Our whole body is relaxed.—We feel it all through us.—It is in our face.—Our face is utterly relaxed.—We feel it in our forehead, and in the sides of our forehead.—We feel it there deeply, deeply in the sides of our forehead.—Deeply, we feel it in our mind.

This sequence follows on easily enough. We feel the relaxation in the muscles of our face, and with this relaxation we feel our face smooth, out in calm. There is a very intimate relationship between the state of our mind and the state of our face. If your mind is calm, so is your face. Conversely if we learn to make our face calm, we experience a feeling of increasing calm of our mind.

With our jaw loose the muscles that work the jaw are fully relaxed. The two temporal muscles extend up to the sides of the forehead. You can feel them by placing the fingertips at the side of the forehead and firmly clenching the jaw.
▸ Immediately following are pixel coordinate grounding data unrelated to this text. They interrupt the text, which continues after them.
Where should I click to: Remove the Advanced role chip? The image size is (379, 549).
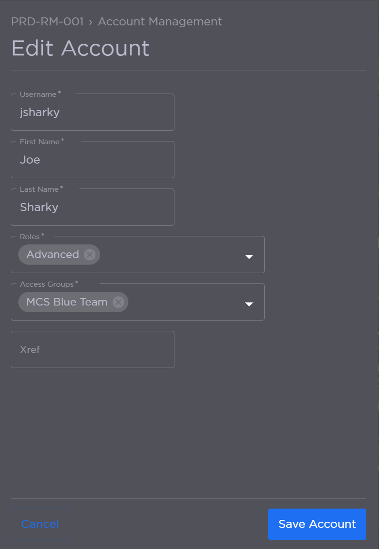point(89,254)
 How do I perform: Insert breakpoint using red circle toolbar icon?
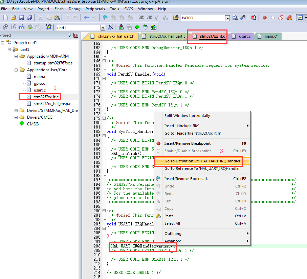[265, 18]
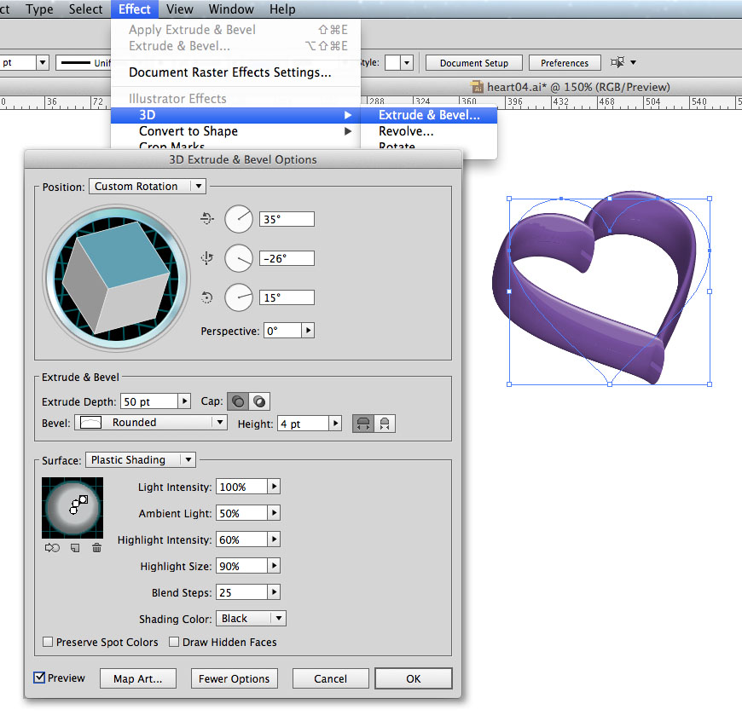Check Draw Hidden Faces option
The width and height of the screenshot is (742, 721).
[174, 642]
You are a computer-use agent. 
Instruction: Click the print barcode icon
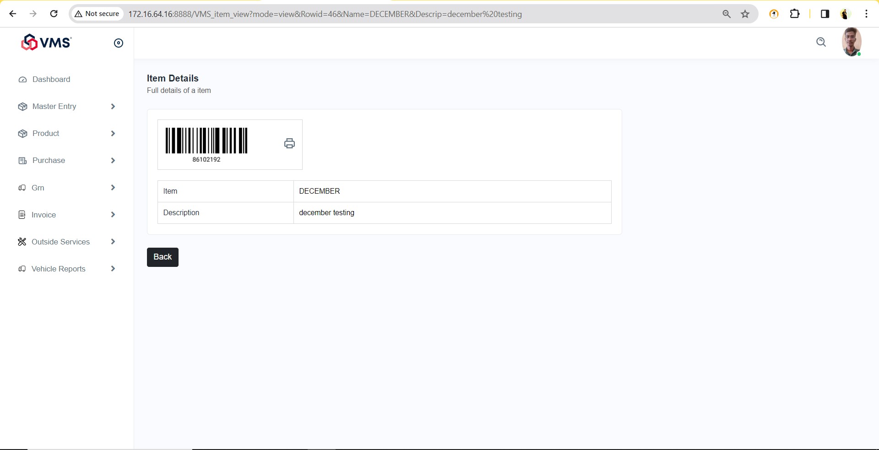point(289,144)
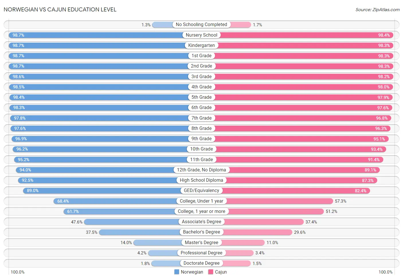Click the Cajun 9th Grade 95.1% bar
Screen dimensions: 403x279
[x=302, y=139]
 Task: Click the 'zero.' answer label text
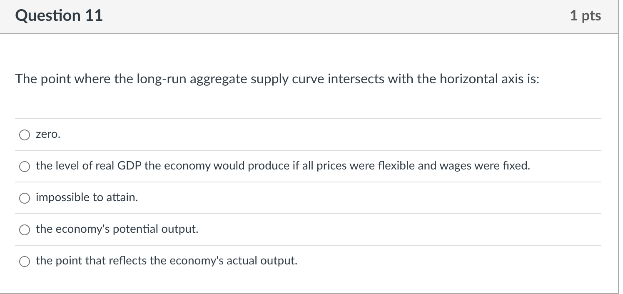pyautogui.click(x=48, y=135)
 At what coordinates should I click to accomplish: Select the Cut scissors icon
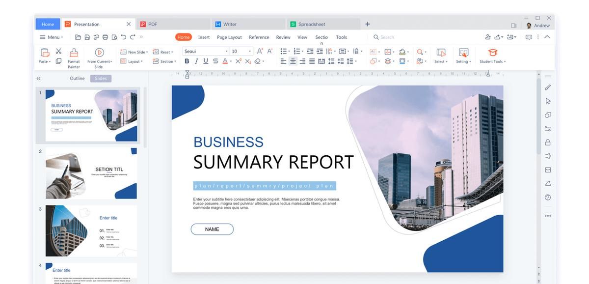point(58,51)
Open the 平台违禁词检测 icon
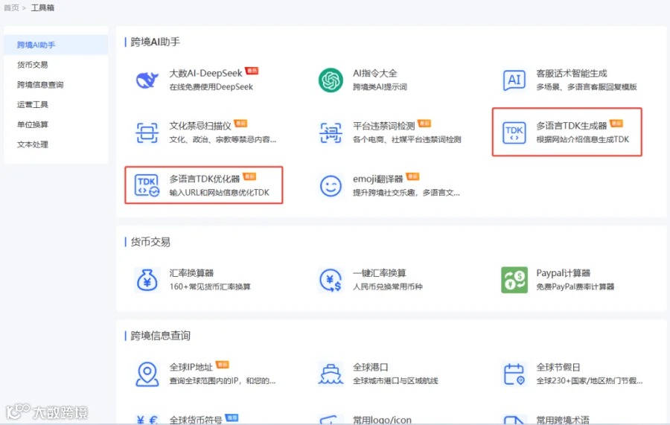 coord(331,132)
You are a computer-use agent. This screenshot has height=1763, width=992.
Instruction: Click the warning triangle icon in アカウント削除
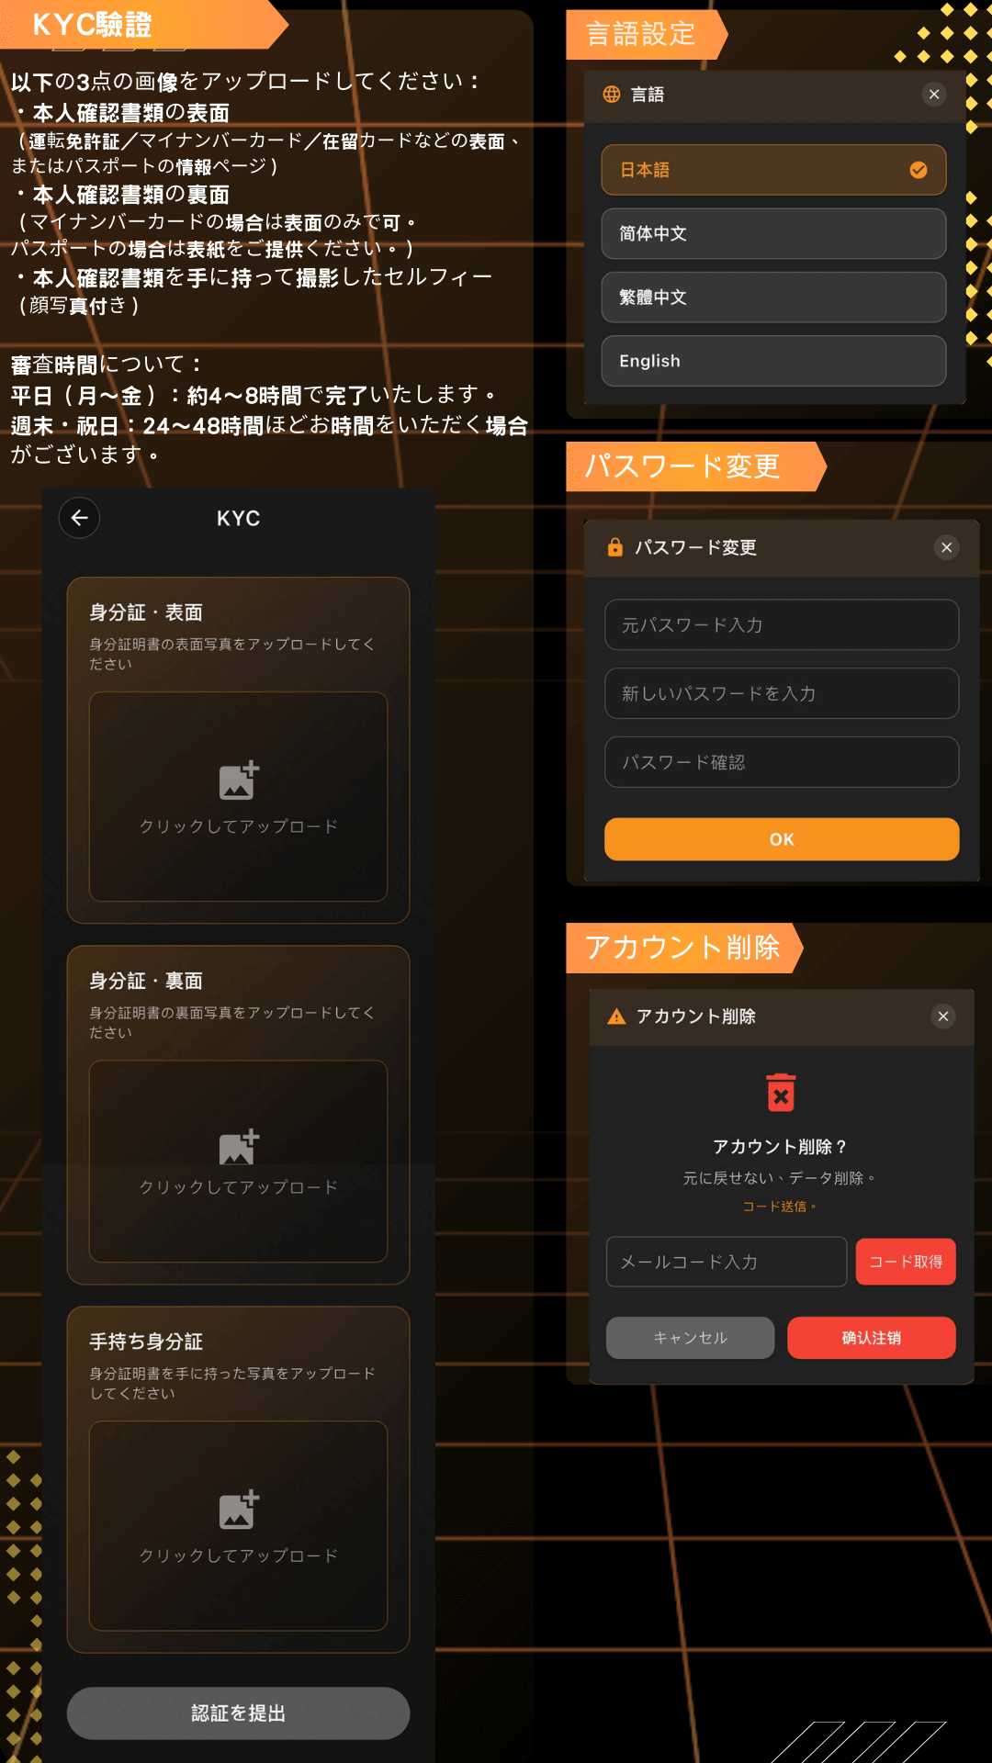coord(617,1016)
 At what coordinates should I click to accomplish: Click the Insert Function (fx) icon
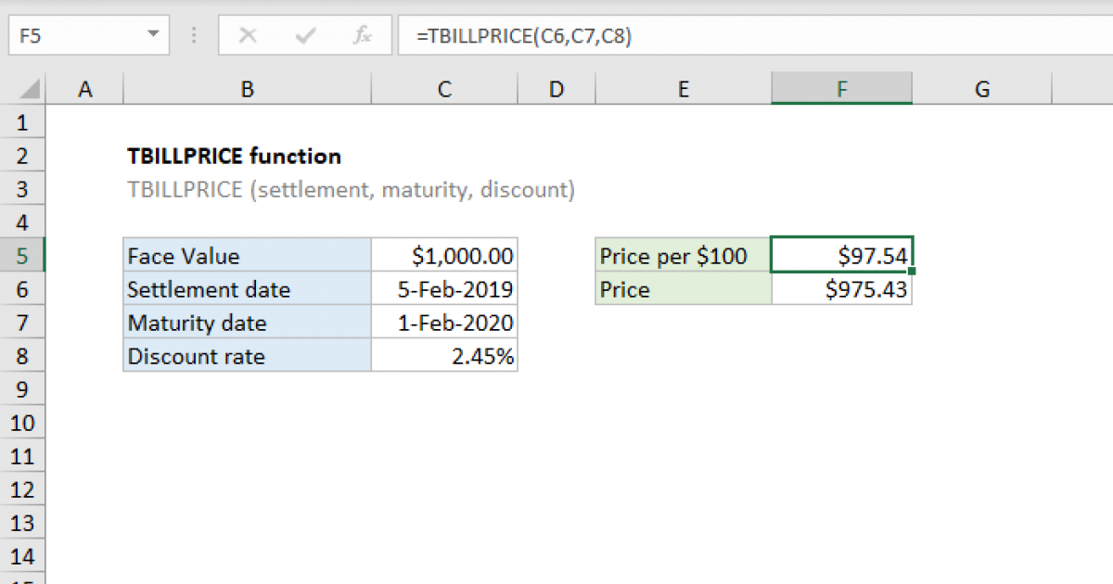[363, 35]
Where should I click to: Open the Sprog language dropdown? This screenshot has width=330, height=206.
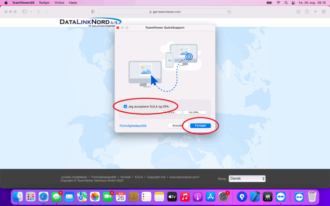click(x=247, y=179)
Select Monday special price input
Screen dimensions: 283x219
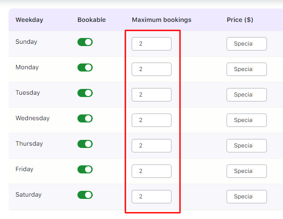point(247,69)
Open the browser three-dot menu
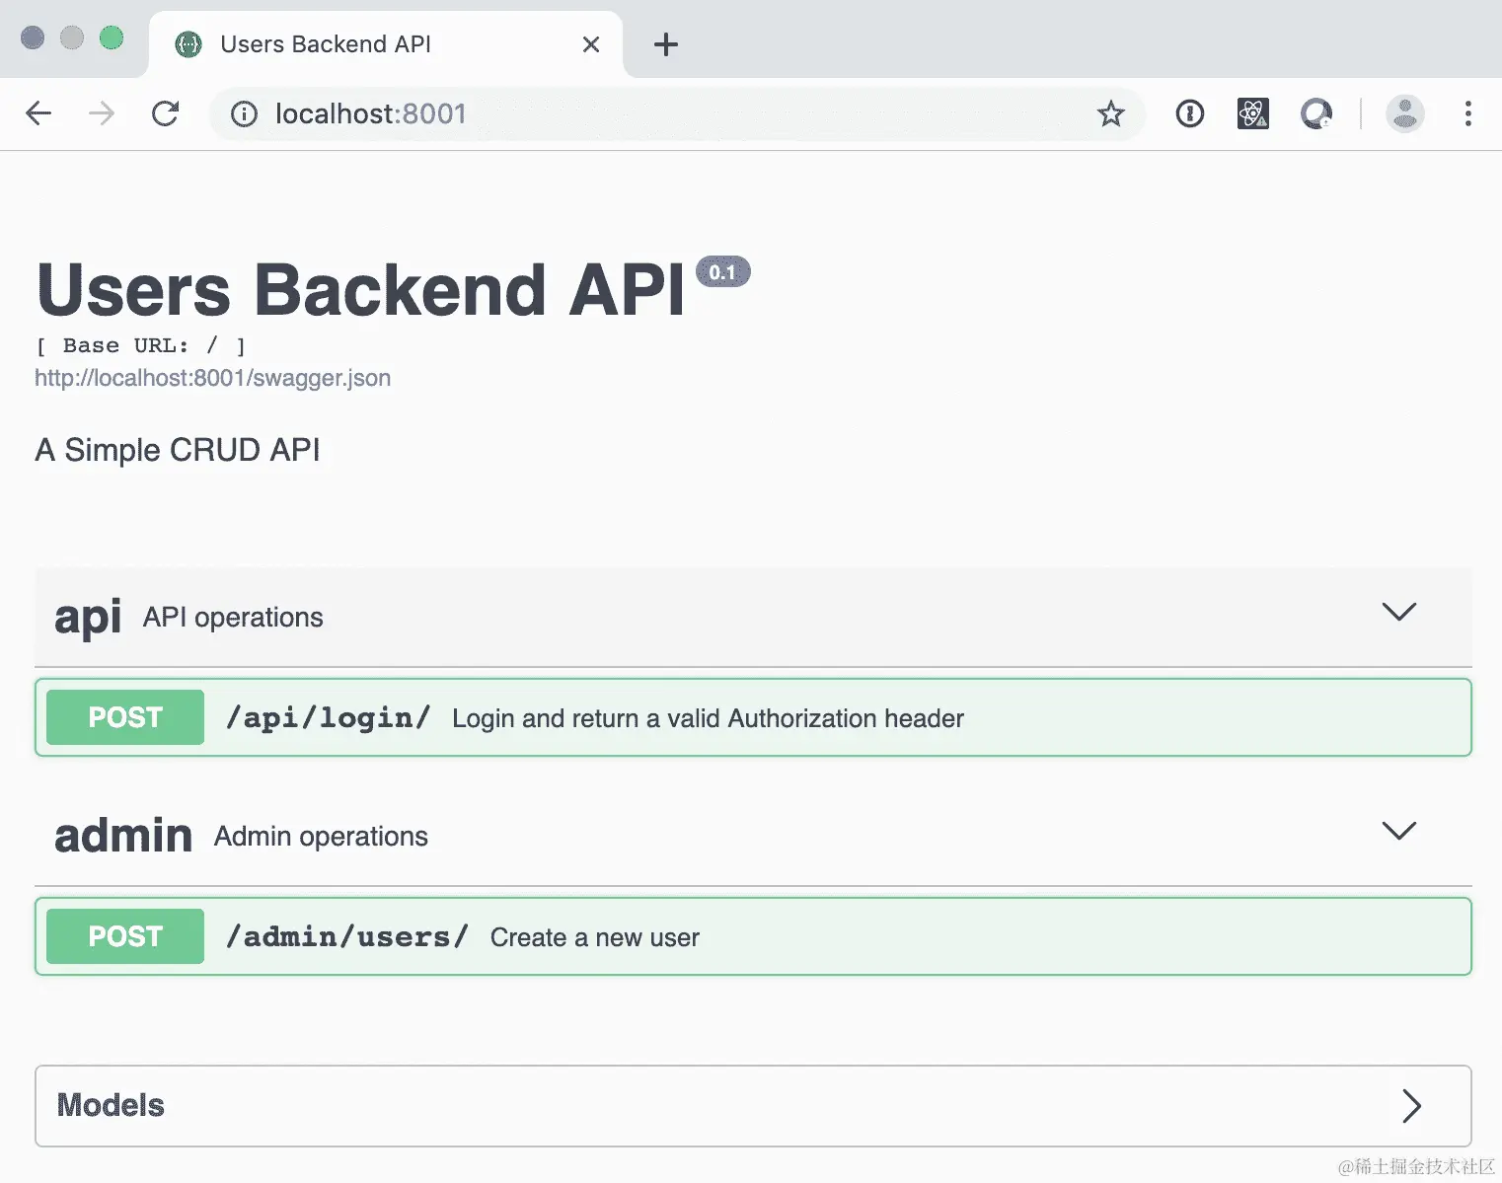Screen dimensions: 1502x1183 [x=1467, y=114]
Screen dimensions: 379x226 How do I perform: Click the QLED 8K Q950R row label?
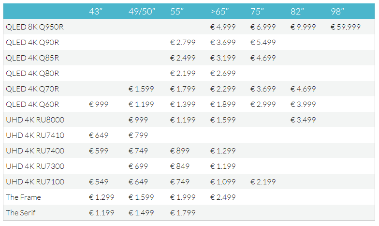[x=35, y=27]
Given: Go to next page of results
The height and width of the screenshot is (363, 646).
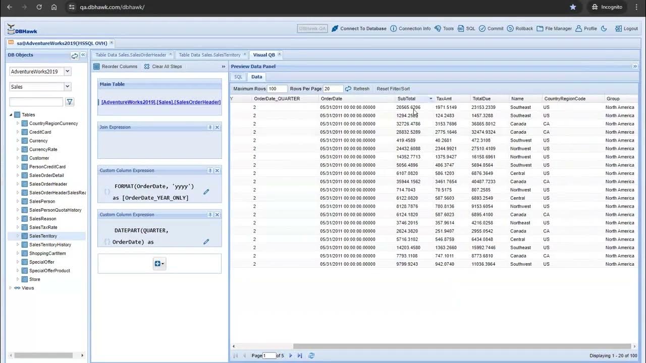Looking at the screenshot, I should [290, 355].
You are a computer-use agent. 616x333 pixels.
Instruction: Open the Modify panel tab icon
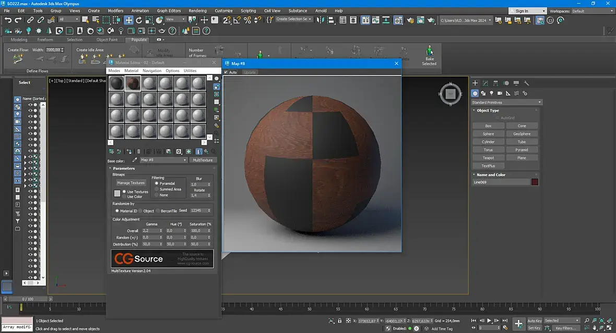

You can feel the muscle contract and then let go as the jaw is relaxed. The feeling of relaxation here gives us the feeling of relaxation deeply within us—in the mind itself.

The whole of our body is relaxed.—We feel the relaxation of all the muscles of our body.

—They are relaxed.—They are relaxed and calm.—We can feel the calm.—We feel the relaxation and we feel the calm.—The relaxation is all through us, and so is the calm that goes with it—The calm of it is part of us.—It is all through us in our body and our mind.

Again, the sequence is logical and straightforward. We feel the relaxation of our muscles. Our relaxed muscles are calm. We can feel the sensation of calm in them, we feel the calm of it all through us. We feel the calm of it in our mind.

Remember that the feeling of relaxation of the mind may at first be variable. It may come and go. There may be a momentary experience of calm of the mind and then it is gone. This is to be expected for the first few attempts. Remember that people who can attain relaxation of the body can all learn to attain relaxation of the mind. If you are able to capture just a moment of calm, it will not be long before you can achieve the full state.

Remember, too, that relaxation of the mind is greatly enhanced by physical relaxation which is attained in relatively uncomfortable circumstances. So as we become more adept at our physical relaxation we do it in increasingly uncomfortable positions.